SMOC2 encodes a widely expressed, SPARC (BM40)-related glycoprotein that contains two thyroglobulin type-I domains, two EF-hand calcium-binding domains, a follistatin-like domain, and a putative signal peptide (
Nishimoto et al., 2002;
Vannahame et al., 2003). The specific function of the SMOC-2 protein remains unknown, though roles have been suggested in angiogenesis (
Rocnik et al., 2006), cell cycle regulation (
Liu et al., 2009) and mitogenesis (
Liu et al., 2009).

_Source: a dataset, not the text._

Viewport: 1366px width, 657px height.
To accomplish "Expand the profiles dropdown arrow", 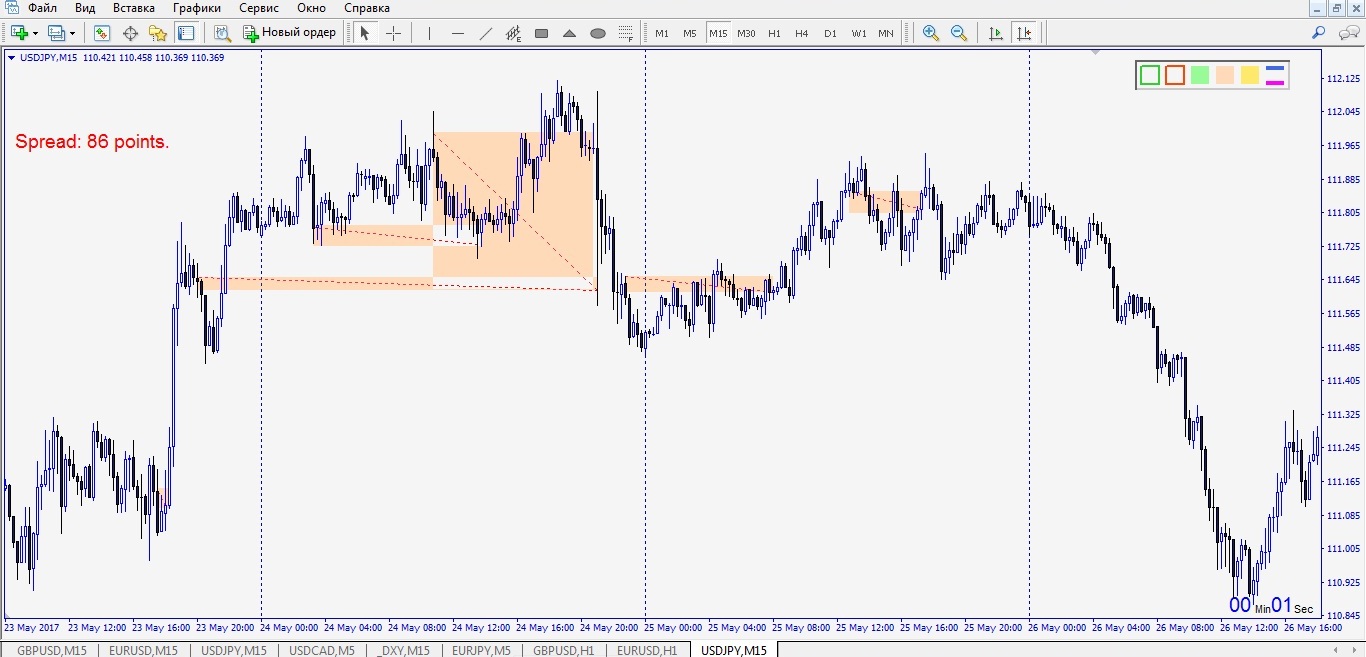I will click(72, 33).
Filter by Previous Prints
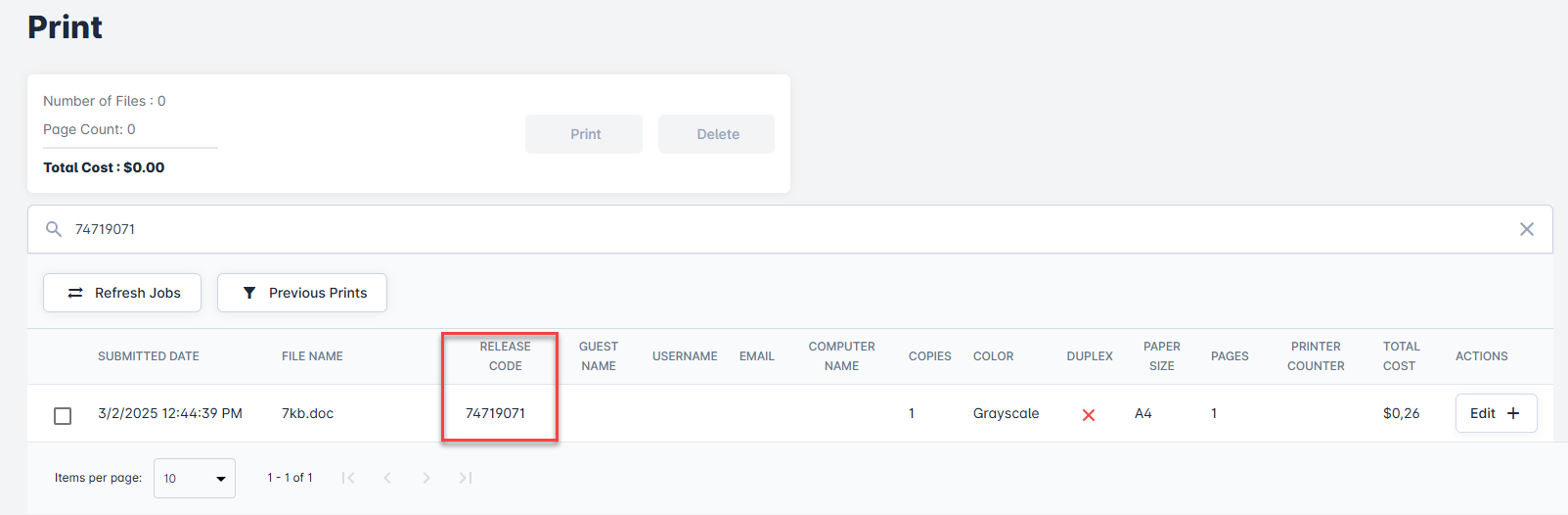 [x=302, y=293]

Although defective calcium transport has been reported in vitiligo melanocytes and keratinocytes (
Schallreuter-Wood et al., 1996), specific involvement of SMOC-2 in calcium homeostasis remains unproven.
In the skin, SMOC-2 is mainly present in the basal levels of the epidermis, and SMOC-2-stimulated attachment of primary keratinocytes in culture (
Maier et al., 2008). Together, these findings are of interest in light of the suggestion that melanocyte loss in vitiligo might result from chronic cell detachment due to defective cell adhesion (
Gauthier et al., 2003). Nevertheless, it is not apparent how this etiopathological mechanism might also result in the frequent concomitant occurrence of other autoimmune diseases in vitiligo patients from this isolated community, such as autoimmune thyroid disease, type I diabetes, and rheumatoid arthritis.